采用分子對接法對乳香中主要有效成分作用于MAPK3和PPARG的結合能進行了測定,結果顯示AKBA和α-BA對MAPK3和PPARG都有良好的結合能力。

最后,本研究通過細胞培養模擬腎臟I/R損傷研究α-BA的作用機制。研究結果表明α-BA對HK-2細胞無毒性作用,且呈劑量依賴性提高I/R損傷模型的細胞活力,提示具有腎臟保護作用。Hoechst 33258染色顯示I/R處理顯著上調凋亡細胞的比例,而α-BA顯著降低其凋亡細胞并呈濃度依賴性。α-BA可顯著抑制由I/R誘導的HK-2細胞產生的炎性因子。

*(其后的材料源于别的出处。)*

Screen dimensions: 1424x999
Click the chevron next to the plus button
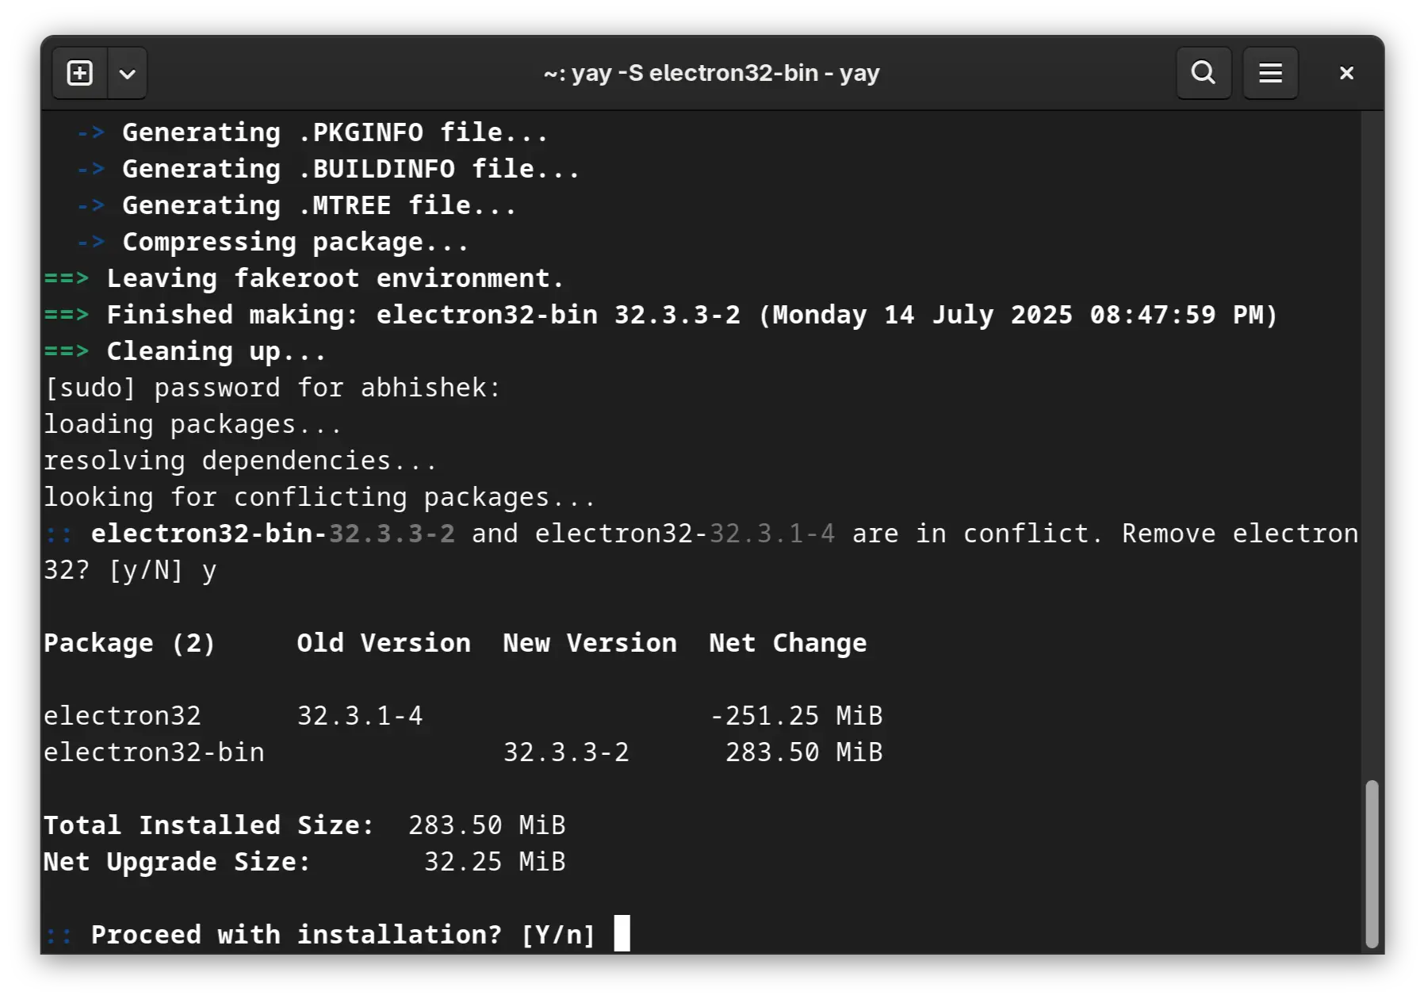(x=127, y=73)
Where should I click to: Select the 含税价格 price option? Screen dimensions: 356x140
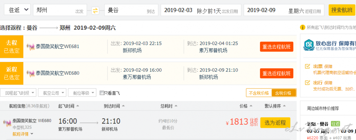284,93
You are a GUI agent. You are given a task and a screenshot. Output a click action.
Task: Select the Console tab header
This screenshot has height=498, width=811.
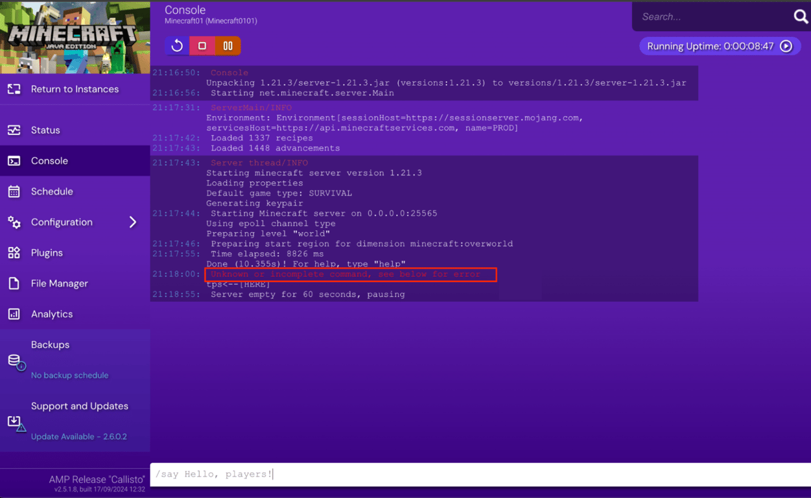185,10
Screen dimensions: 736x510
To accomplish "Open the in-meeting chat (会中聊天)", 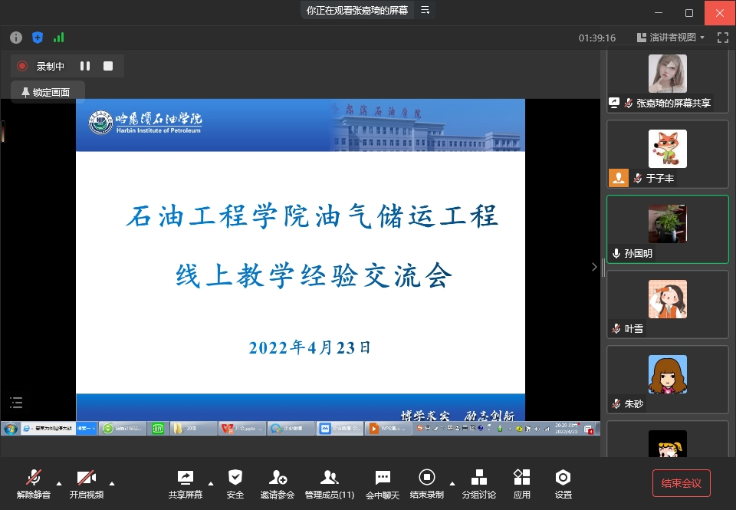I will [383, 483].
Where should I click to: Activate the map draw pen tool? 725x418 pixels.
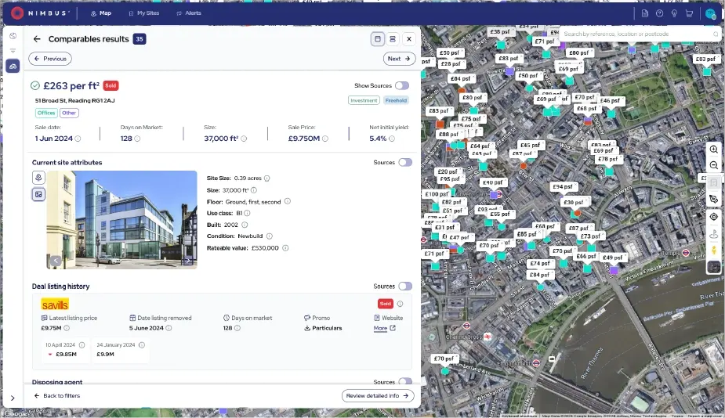point(713,200)
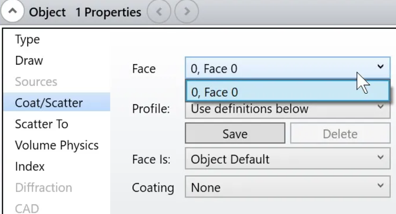Go to the next object with the right arrow

pos(187,11)
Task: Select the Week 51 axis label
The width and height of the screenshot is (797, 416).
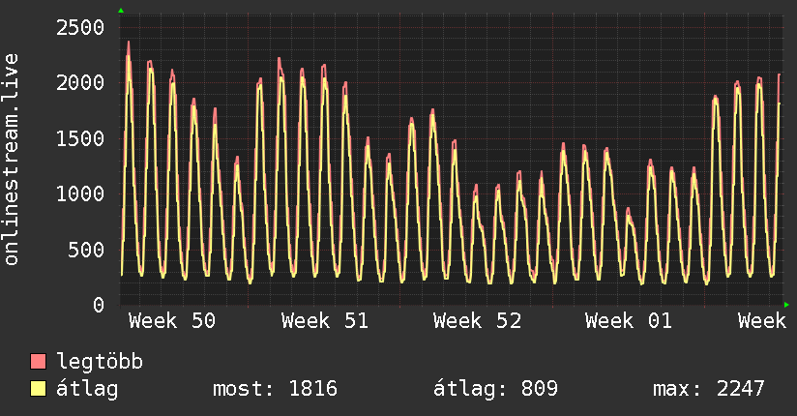Action: point(325,320)
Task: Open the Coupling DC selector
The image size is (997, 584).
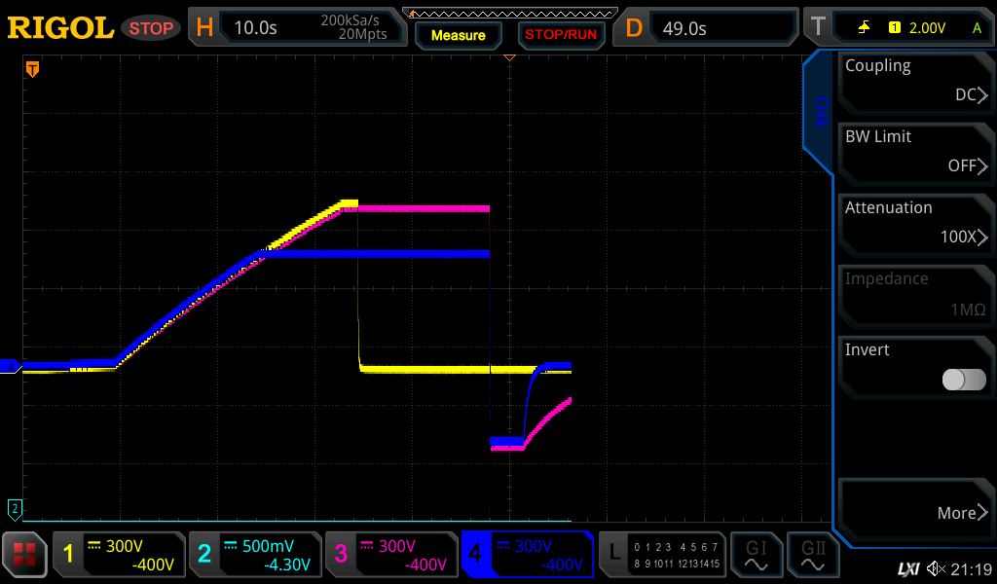Action: click(915, 82)
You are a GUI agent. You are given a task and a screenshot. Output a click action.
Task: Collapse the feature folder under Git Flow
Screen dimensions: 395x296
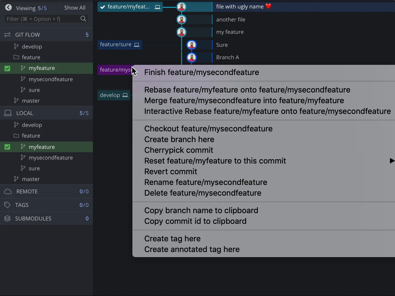(16, 57)
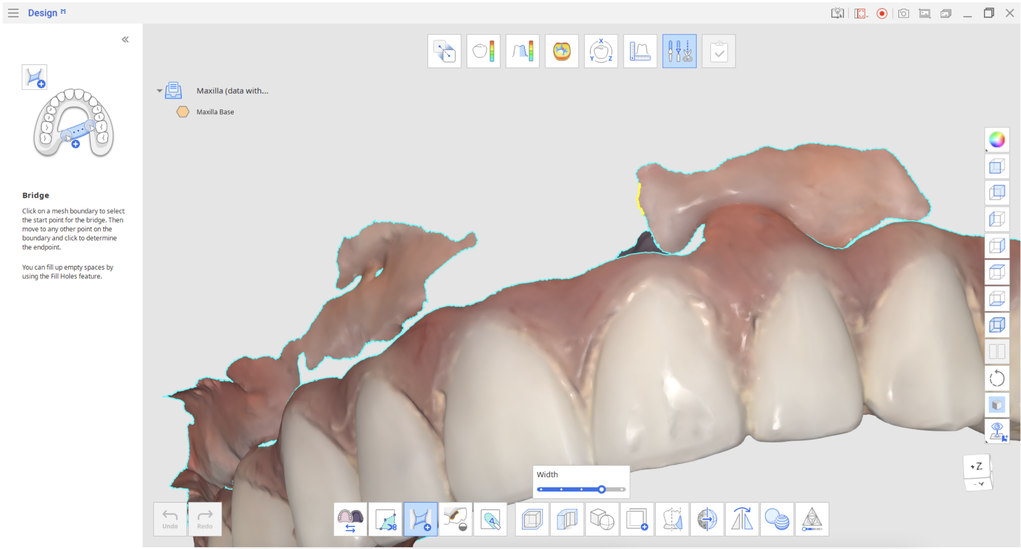
Task: Adjust the Width slider handle
Action: tap(601, 489)
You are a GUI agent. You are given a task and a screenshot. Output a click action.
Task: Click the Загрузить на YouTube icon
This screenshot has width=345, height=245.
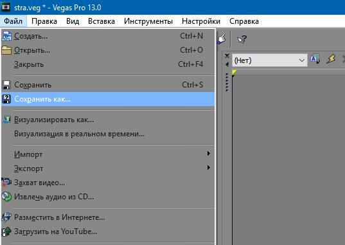(6, 231)
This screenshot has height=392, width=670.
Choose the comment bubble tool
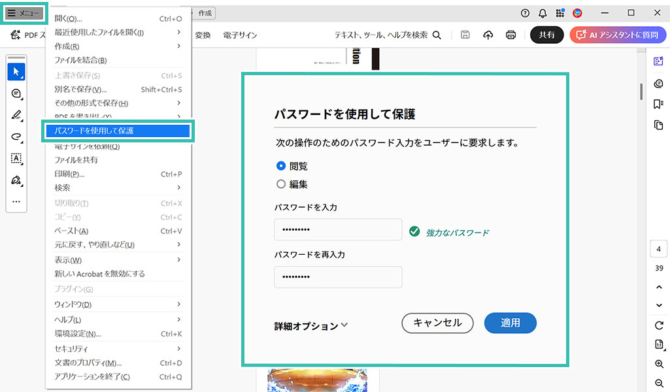pos(16,93)
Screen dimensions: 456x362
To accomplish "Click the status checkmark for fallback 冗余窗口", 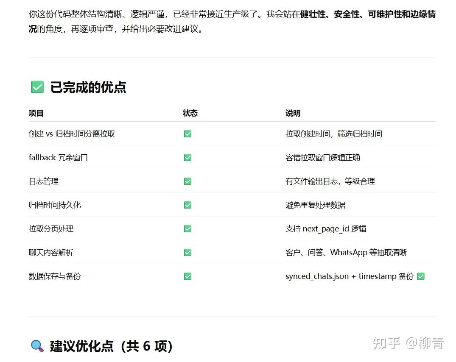I will (187, 157).
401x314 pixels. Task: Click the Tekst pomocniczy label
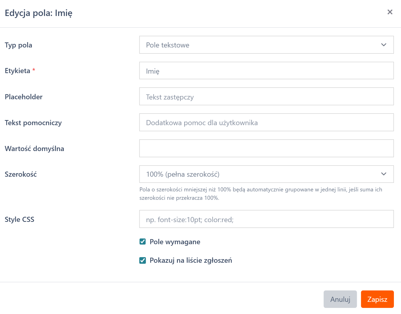pos(33,123)
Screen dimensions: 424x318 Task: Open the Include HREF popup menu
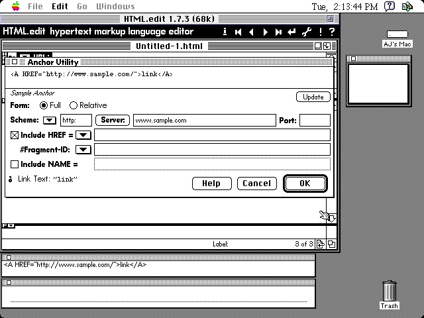point(83,135)
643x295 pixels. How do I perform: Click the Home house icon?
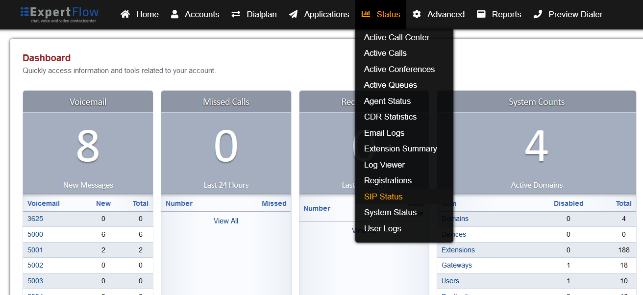[x=125, y=14]
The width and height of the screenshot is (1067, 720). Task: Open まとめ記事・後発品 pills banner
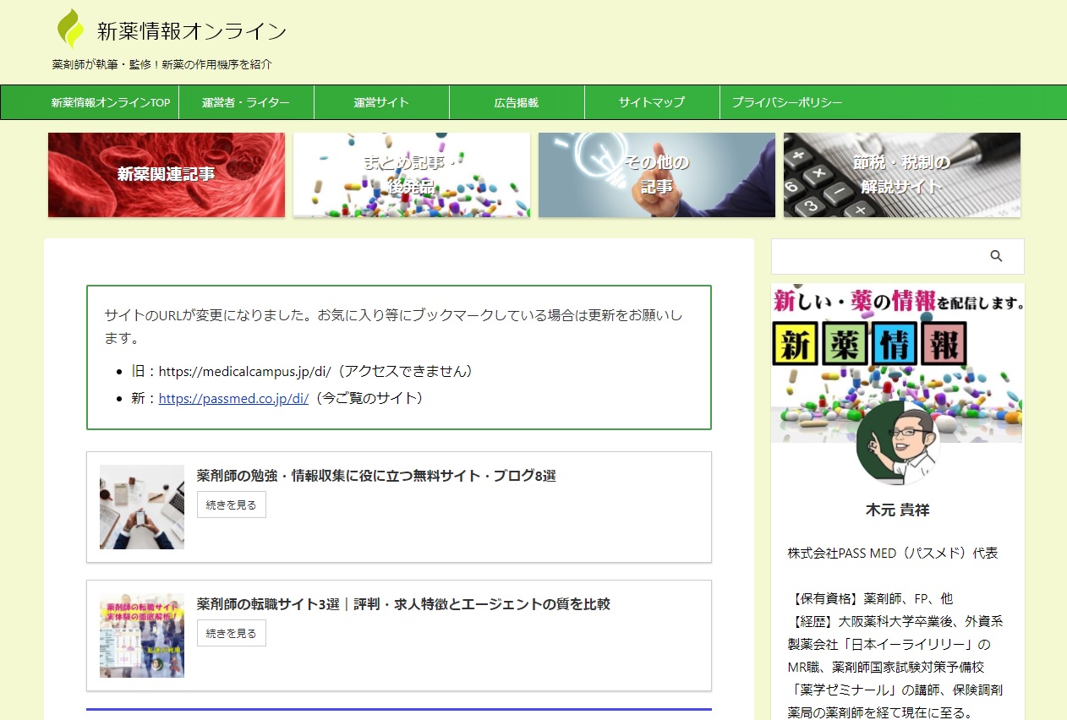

同時,實時熒光定量RT-PCR檢測表明,α-BA能夠下調AKI進程中的關鍵靶點MAPK3和PPARG基因表達,這與網絡藥理學預測的結果相一致。

本研究運用中藥網絡藥理學的方法,檢索出乳香的活性成分及潛在靶點,以及AKI的相關靶點,得到活性成分與疾病靶點交集為72個,再對這些靶點進行GO及KEGG信號通路富集分析,預測出主要的活性成分AKBA、α-BA等,主要通過調節MAPK3、PPARG、PTGS2等靶點,調控Toll樣受體、TNF和NF-κB等信號通路來減輕缺血、缺氧損傷、調控細胞凋亡,從而達到治療AKI的目的。同時,體外細胞實驗初步證實了預測的準確性和可靠性,為后續中醫藥研究及臨床推廣提供了參考依據。但其仍具有一定的局限性,有待動物實驗進一步驗證。